And, Kerr hadn’t been so bad at his job in Phoenix as the Suns’ general manager, he might have changed the NBA world then, rather than now.
And, if his world hadn’t been shattered in 1984, none of this would matter to him so much.
The horrific and the humanity and the humor all have molded Steve Kerr, at 52, into what and where he is today, a coach atop a leviathan, the irresistible force and the immovable object.
His Warriors are the biggest favorites to repeat since Grandmaster Flash started scratching. And, rather than making the media an enemy — the MO of seemingly every Power Five football coach in America — or denouncing original thoughts or statements by his players as “distractions,” Kerr not only embraces both, but says what he actually thinks about what’s happening in the world, too.
“I think some people probably think I spend all my time studying politics, and I don’t,” he said last week. “I spend most of my time watching basketball and planning practice for the next day and thinking about the game. That’s my true passion. But I do read a lot about politics and I follow what’s going on, and I’m worried. I’m worried about our country. That’s really the gist of my feeling comfortable about speaking out.”
‘It’s not about Steve; it’s about the players’
The Warriors entered this season feeling they didn’t need to make any gestures during the playing of the national anthem, because they’d been free to speak their minds all summer about just about everything.

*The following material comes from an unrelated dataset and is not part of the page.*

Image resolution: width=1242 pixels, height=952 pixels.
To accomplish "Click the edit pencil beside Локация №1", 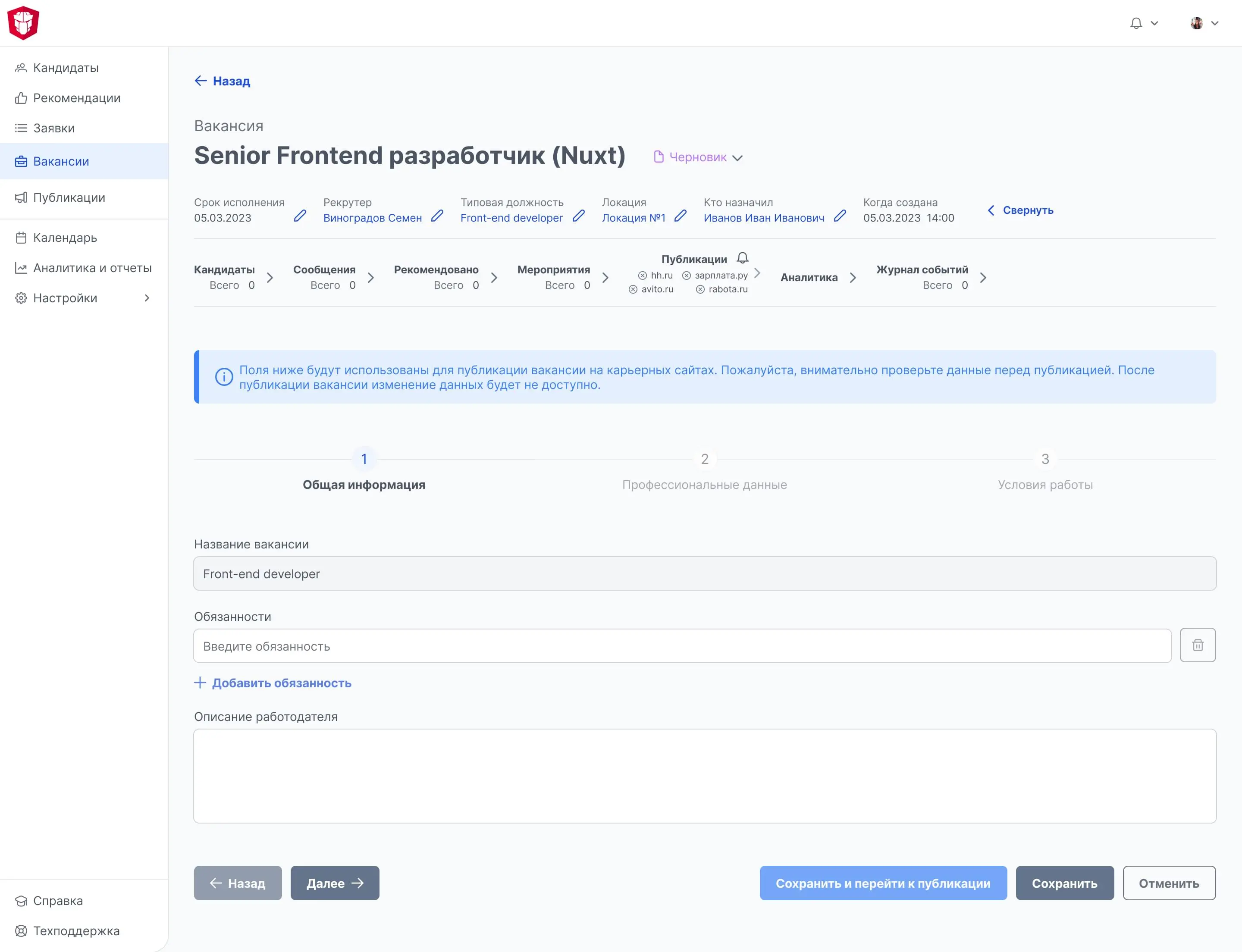I will [681, 216].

Their coach didn’t muzzle them; their organization didn’t threaten them.
So Stephen Curry said he didn’t really feel like going to the White House to meet with President Donald Trump, and the President disinvited the team, and the team shrugged. Kerr, who wanted his players to, as he put it, “fill their cups” in decompressing fully from their season’s pursuit, told them not to show up at the team’s practice facility in Oakland until the day before Media Day.
So Curry finished his golfing summer, which included stops in London and Paris and the Hamptons (“the only time I’d been there was last year, for about 12 hours,” Curry said, but that’s another story). And Klay Thompson made fun of himself — and, probably, eleventy billion dollars — in China. And Draymond Green’s family grew by one.

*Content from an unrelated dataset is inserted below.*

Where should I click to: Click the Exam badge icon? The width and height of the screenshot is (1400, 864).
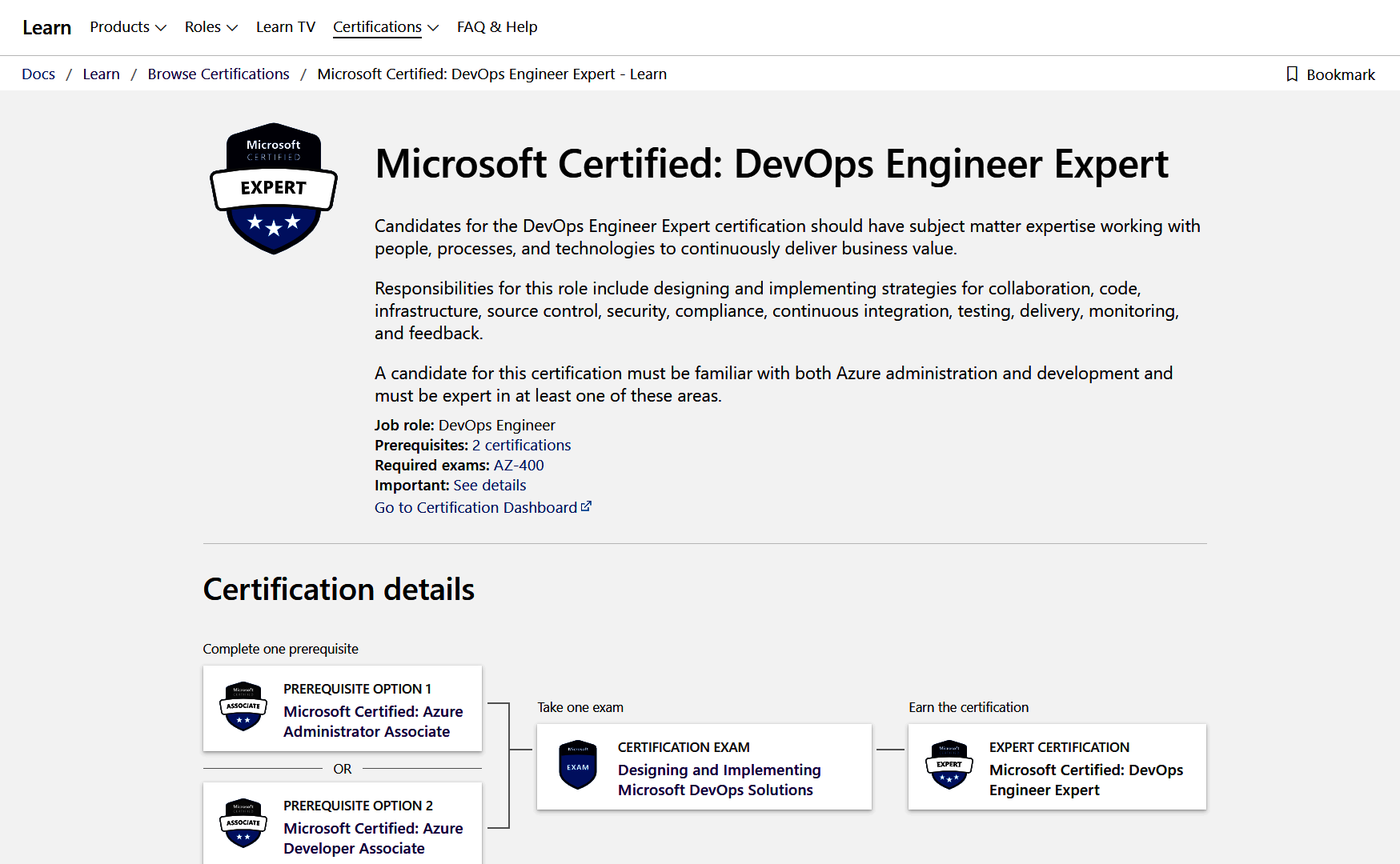pyautogui.click(x=577, y=766)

And Nick Young, aka “Swaggy P,” grabbed a uni — because he can shoot, and the Warriors are always looking for shooters. But also because Kerr has created an environment that embraces a player’s past rather than questions it (see JaVale McGee’s seamless arrival last season), and because Kerr and GM Bob Myers have created a seamless partnership (much like Gregg Popovich and R.C. Buford in San Antonio).
And in the process, Myers and Kerr have become closer friends than either thought possible when Kerr took the job in 2014.

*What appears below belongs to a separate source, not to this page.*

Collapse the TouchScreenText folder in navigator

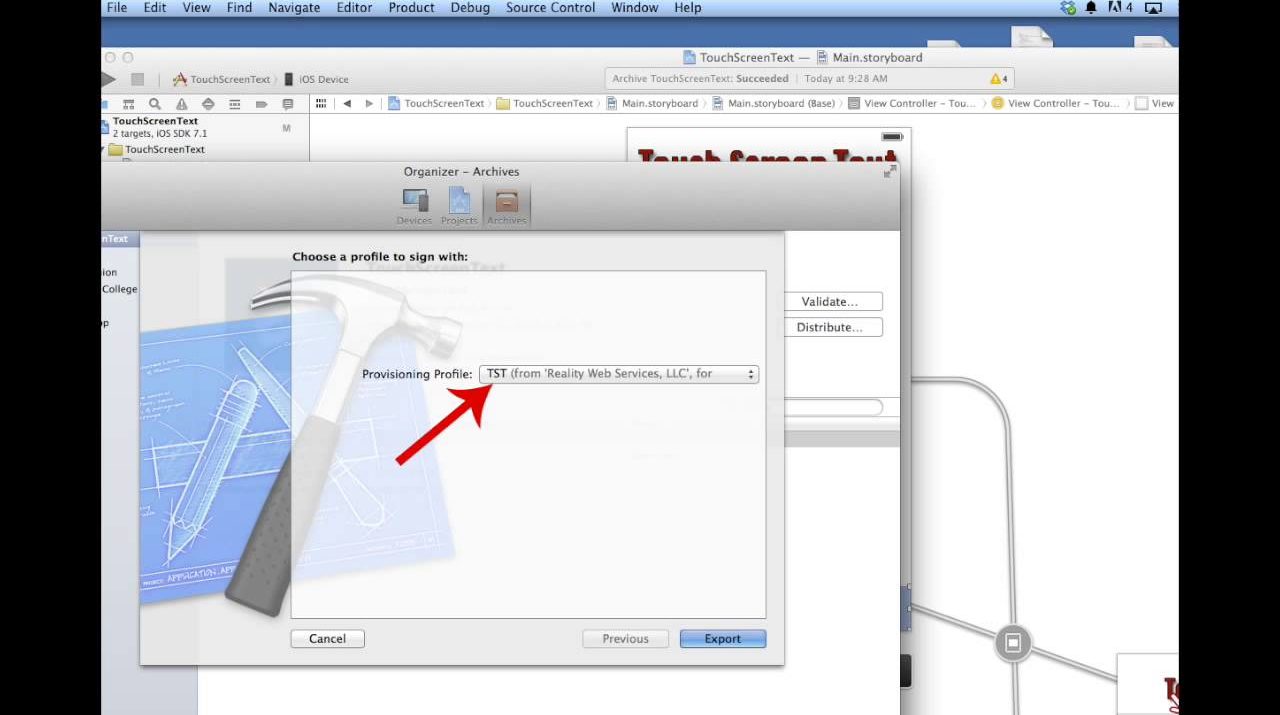click(x=104, y=150)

“The thing that attracts people to Steve is he’s very gracious,” Myers said. “It’s not about Steve; it’s about the players. And I think maybe, that’s who he is; you can say that’s just who he is. He’s learned compassion from what he’s gone through in his life. And also, he’s played in and won five championships. So he’s not chasing the Holy Grail of a championship; he wants it for these players. He’s done it five times (as a player).
“So I think players, more than anybody else, can feel when a coach makes it about them as opposed to him. And I think that’s when you have people following a coach, when they believe, you know what? He’s just trying to help us win a championship. That’s his whole agenda. And Steve, on those two fronts, has been pretty unbelievable.”
Kerr may not have known for sure he would coach during his 15-year NBA playing career, but he certainly had tossed the idea around, even before he became a pro.
“His choices were always made for him, based on his playing. That was what he was going to do until he finished,” said Warriors assistant Bruce Fraser, who’s known Kerr since their days at Arizona playing under Lute Olsen — and whose nickname, “Q” — short for “Question Man” — came from Kerr.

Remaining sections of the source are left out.